Characterization of the sleep/wake rhythm of human P301S tau Tg mice at 7, 9, and 10 months old. (a) Time schedule for EEG/EMG recordings. For human P301S tau Tg mice at 7, 9, and 10 months old, (b, f, j) sleep/wake rhythm, (c, g, k) total wakefulness time, (d, h, l) episode number of wakefulness, and (e, i, m) episode duration of wakefulness were compared with nonTg mice. Mean ± SEM; n = 8. T-test *p < 0.05, **p < 0.01. EEG electroencephalogram; EMG electromyogram; ns not significant; SEM standard error of the mean; Tg transgenic; ZT zeitgeber time.
Effects of repeated administration of OX-201 on tau accumulation in the hippocampus of human P301S tau Tg mice
Human P301S tau Tg mice with hyperarousal during the active phase may not be suitable to evaluate the potential of OX-201 to reduce tau accumulation. However, sleep/wake dysregulation of individuals with AD is heterogenous and understanding the potential risk and benefit of this therapy when used for individuals with AD without hypersomnia is important. Thus, the impact of OX-201 on tau accumulation was assessed in human P301S tau Tg mice.

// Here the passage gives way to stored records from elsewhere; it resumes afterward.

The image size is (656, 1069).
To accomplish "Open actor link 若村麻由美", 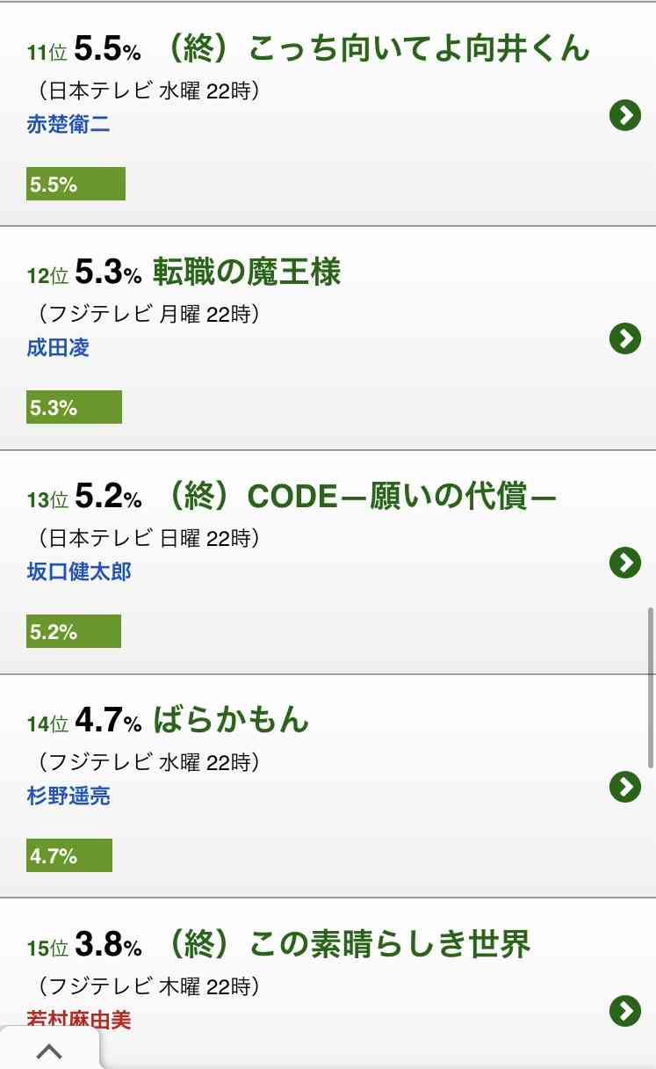I will (79, 1019).
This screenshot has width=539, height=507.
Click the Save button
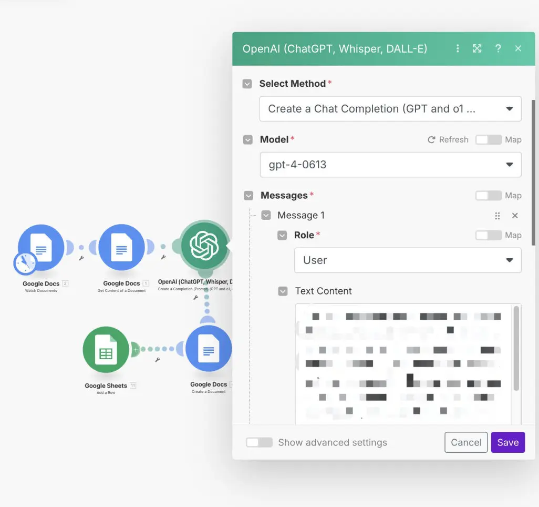pyautogui.click(x=507, y=442)
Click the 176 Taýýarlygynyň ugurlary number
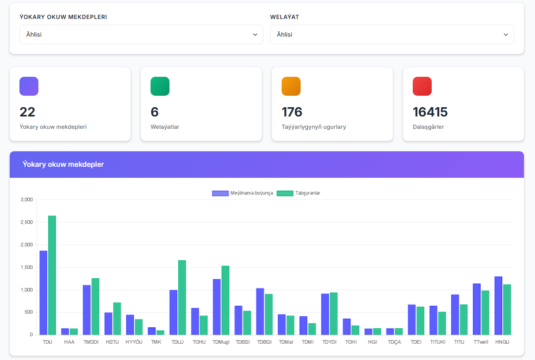The width and height of the screenshot is (535, 360). [292, 112]
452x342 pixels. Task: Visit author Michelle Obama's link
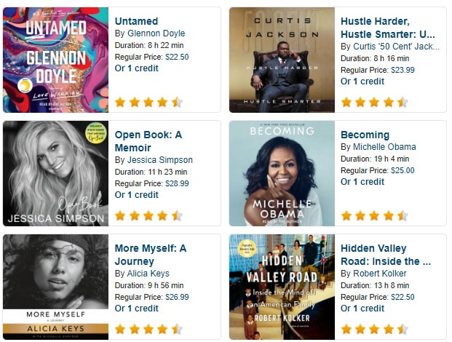384,147
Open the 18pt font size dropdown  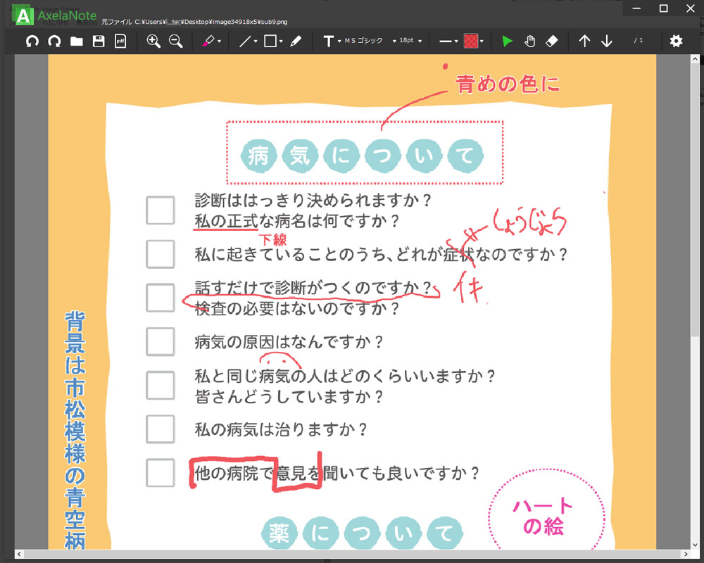click(x=407, y=41)
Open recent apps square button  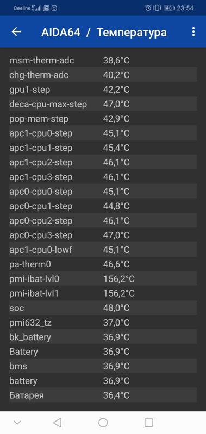pos(149,423)
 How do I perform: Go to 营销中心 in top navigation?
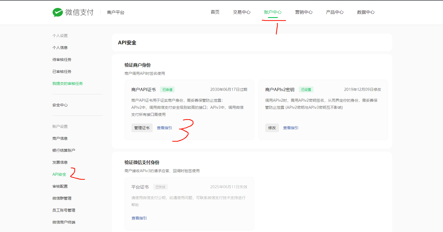(304, 12)
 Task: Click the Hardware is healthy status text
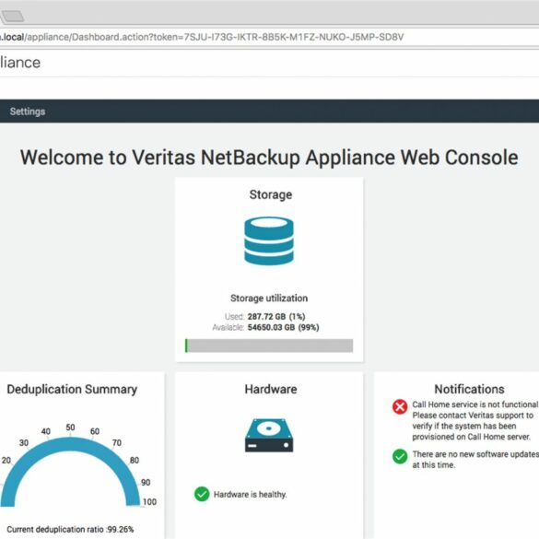click(x=250, y=494)
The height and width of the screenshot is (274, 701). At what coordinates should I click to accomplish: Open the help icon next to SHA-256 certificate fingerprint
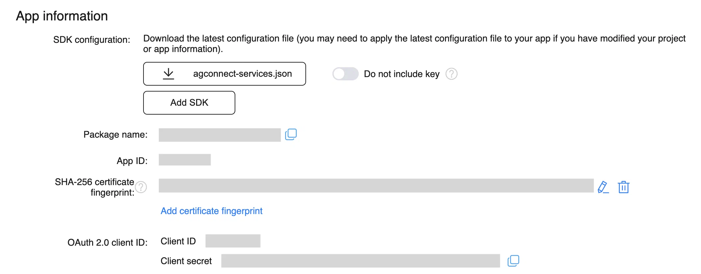tap(141, 187)
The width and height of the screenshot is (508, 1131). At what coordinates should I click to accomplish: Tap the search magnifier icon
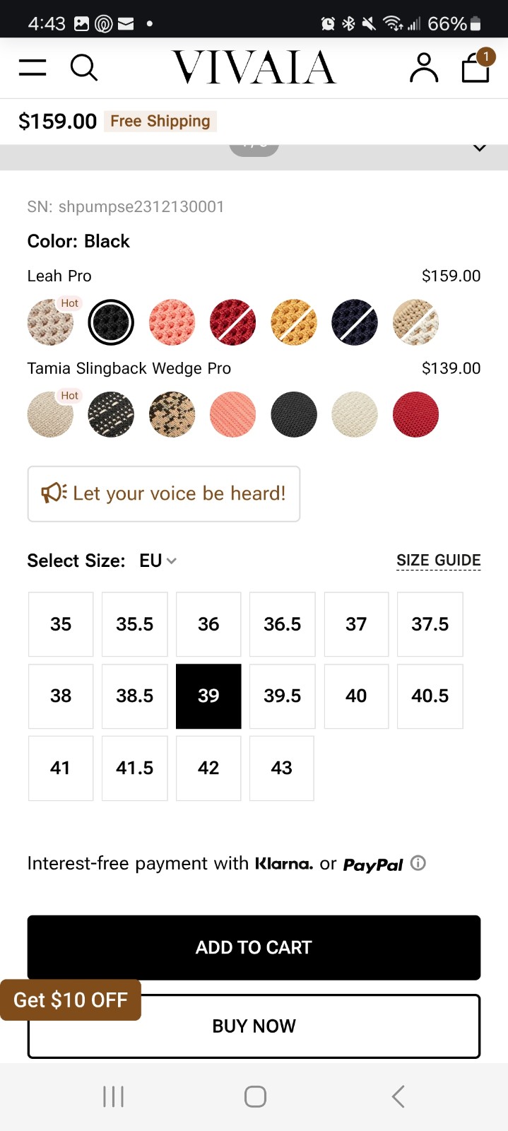coord(84,68)
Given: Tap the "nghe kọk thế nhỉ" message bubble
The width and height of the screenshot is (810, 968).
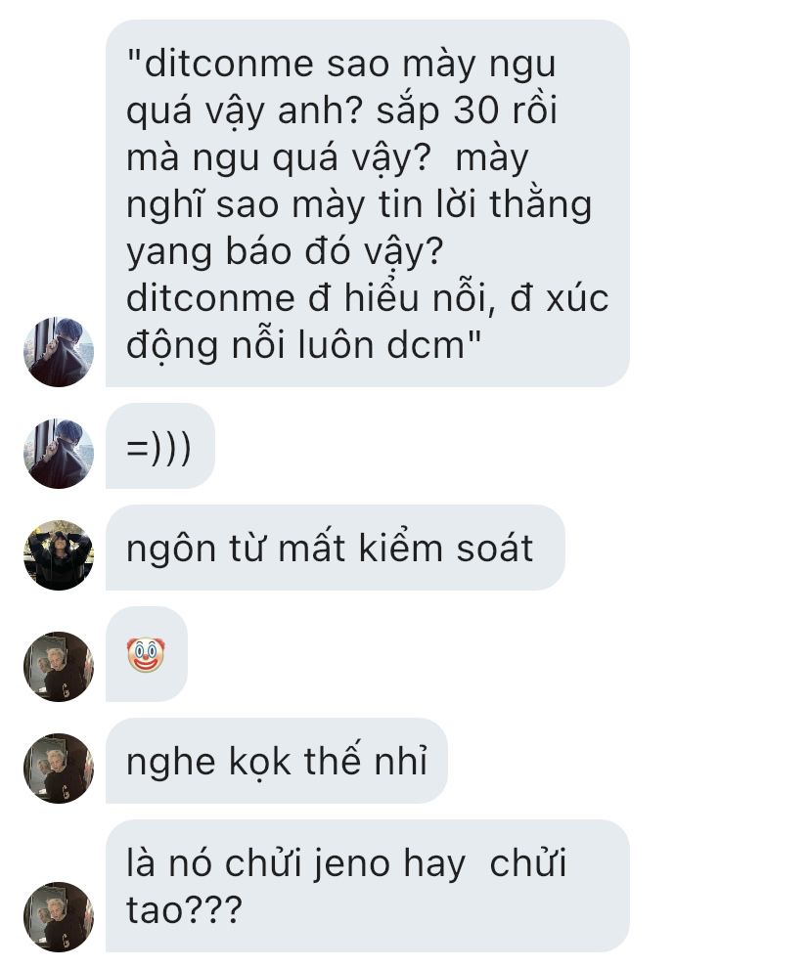Looking at the screenshot, I should 277,761.
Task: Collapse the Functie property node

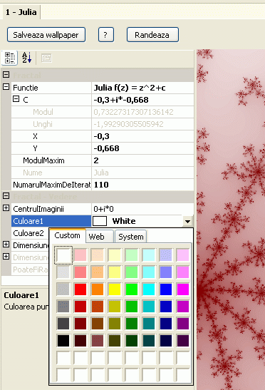Action: coord(6,87)
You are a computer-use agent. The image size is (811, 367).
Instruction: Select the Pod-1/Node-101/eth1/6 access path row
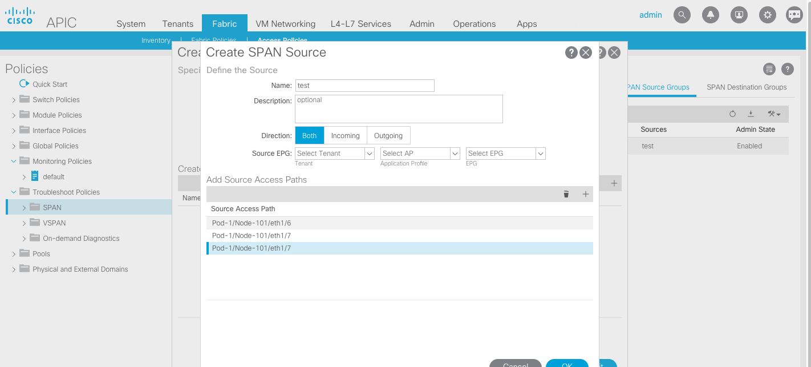click(252, 223)
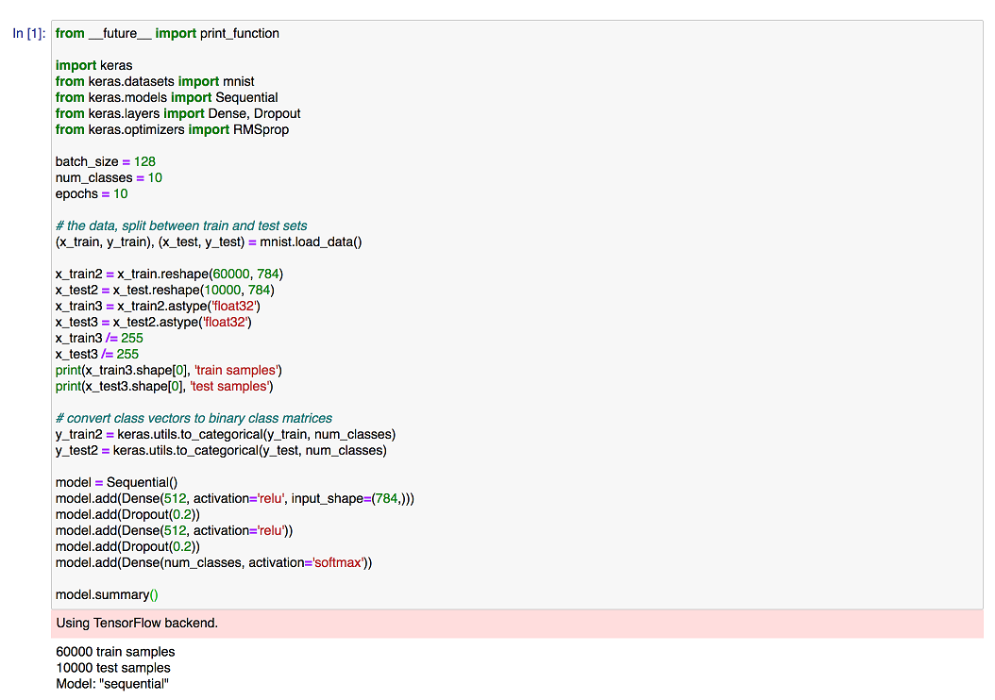The image size is (995, 700).
Task: Click the 'Model: "sequential"' output line
Action: point(111,684)
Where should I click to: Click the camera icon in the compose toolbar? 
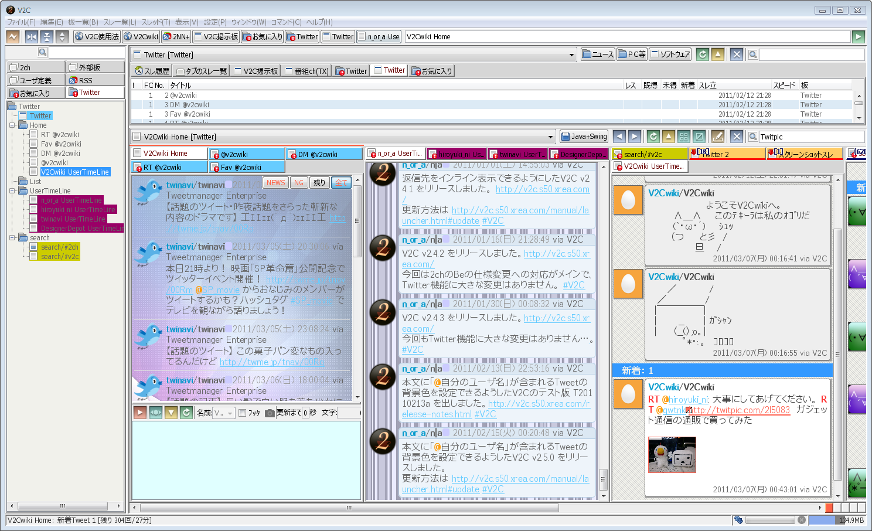[270, 413]
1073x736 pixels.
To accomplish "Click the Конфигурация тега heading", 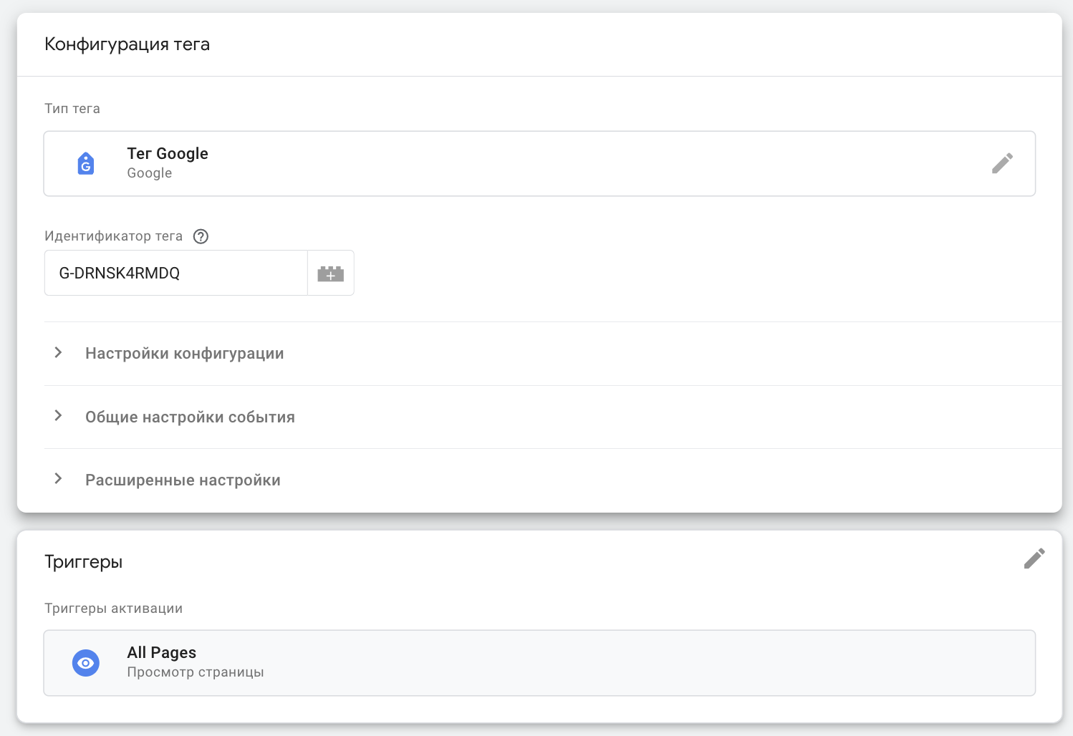I will pyautogui.click(x=127, y=44).
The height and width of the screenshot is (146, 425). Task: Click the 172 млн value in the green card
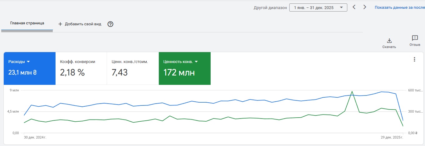(x=179, y=73)
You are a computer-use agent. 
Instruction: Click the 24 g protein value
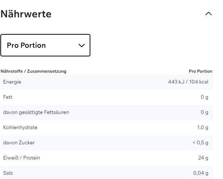(x=203, y=158)
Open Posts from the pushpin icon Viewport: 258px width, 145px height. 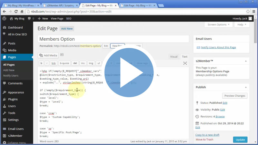(x=4, y=44)
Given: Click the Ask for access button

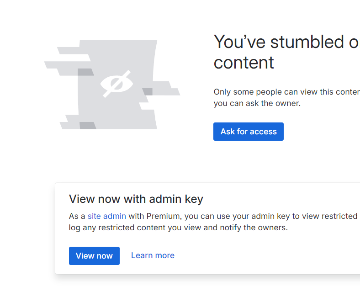Looking at the screenshot, I should coord(249,132).
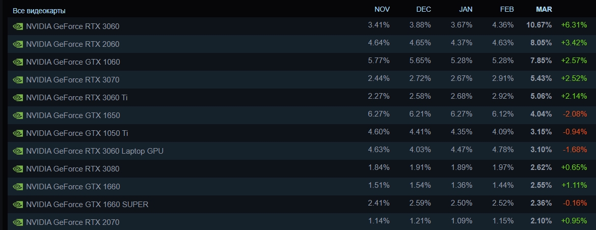Open the NVIDIA GeForce GTX 1660 entry
The width and height of the screenshot is (596, 230).
72,187
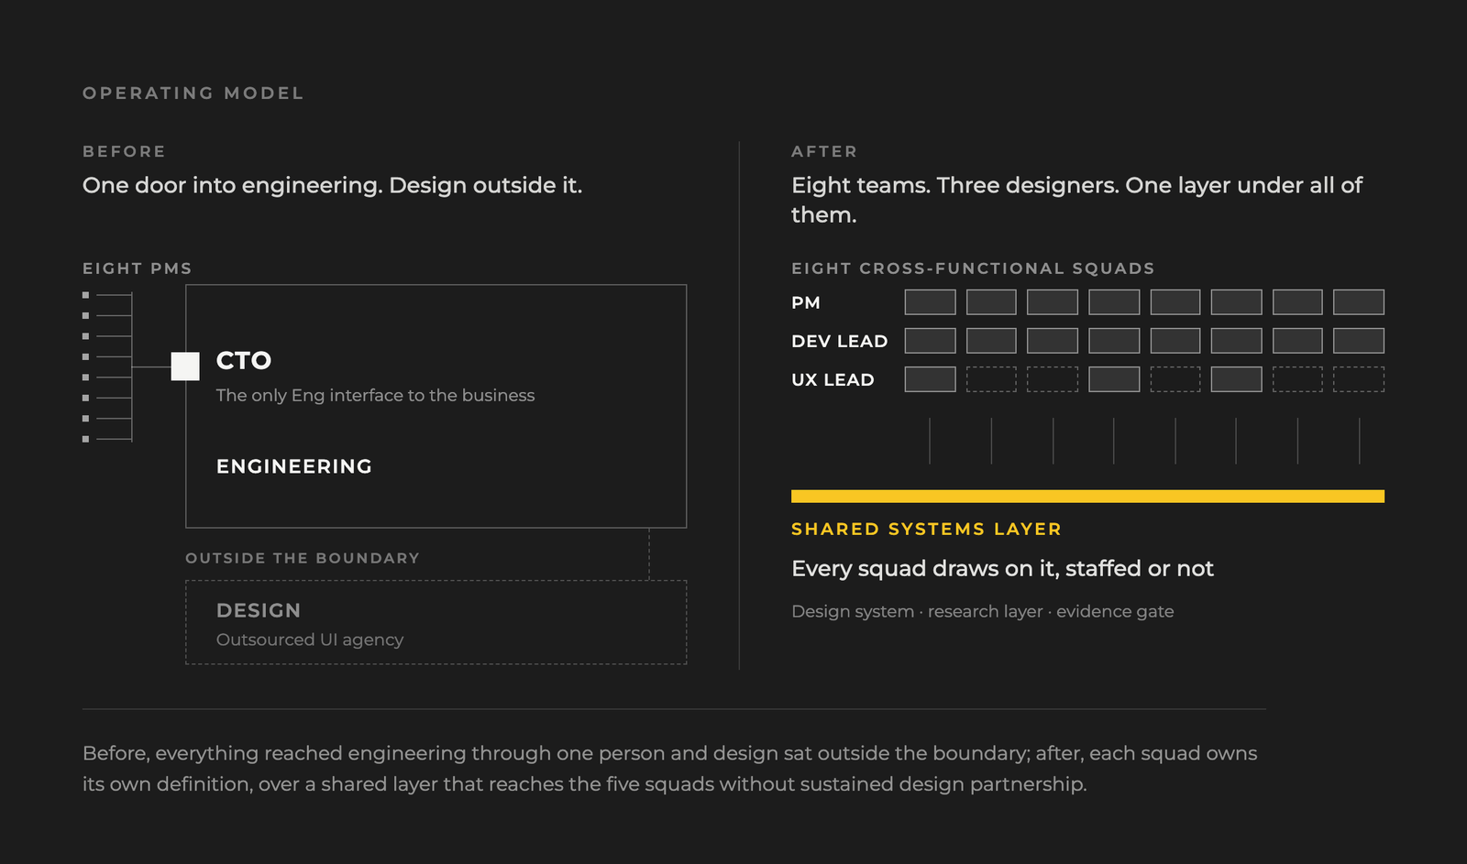Click the BEFORE section label
This screenshot has height=864, width=1467.
coord(124,151)
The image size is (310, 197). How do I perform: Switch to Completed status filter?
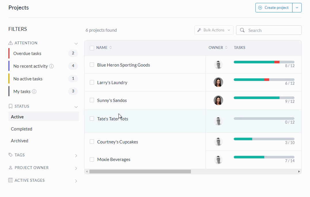pyautogui.click(x=22, y=129)
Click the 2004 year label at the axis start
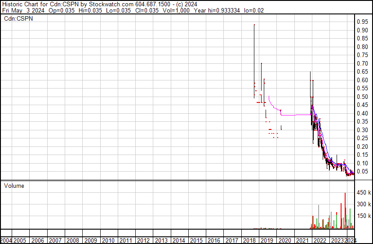373x244 pixels. (x=6, y=240)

As age-dependent accumulation and phosphorylation of tau in the brain was observed from ≥ 6 months old in human P301S tau Tg mice23 and human P301S tau Tg mice began to die at approximately 10 months old, OX-201 was administered for 2 months between 6–8 months old. To determine the dose of OX-201, wake-promoting effects of OX-201 during the active phase were measured in human P301S tau Tg mice at 7 months old by EEG/EMG analysis (Fig. 5a). OX-201 at 3, 10, and 30 mg/kg considerably increased the total wakefulness time for 6 h after administration during the active phase (Fig. 5b, c). Even at the highest dose of 30 mg/kg, OX-201 had no effects on the wakefulness time in the subsequent sleep phase, minimizing the concern of residual wakefulness during the sleep phase. Plasma concentrations of OX-201 showed similar time- and dose-dependent changes between human P301S tau Tg mice and nonTg mice at 7 months old, with undetectable levels at 24 h after administration (Fig. 5d). Thus, progression of tauopathy in human P301S tau Tg mice would not affect the pharmacokinetic profile of OX-201 and consistent exposure of OX-201 would be expected through the 2-month study period.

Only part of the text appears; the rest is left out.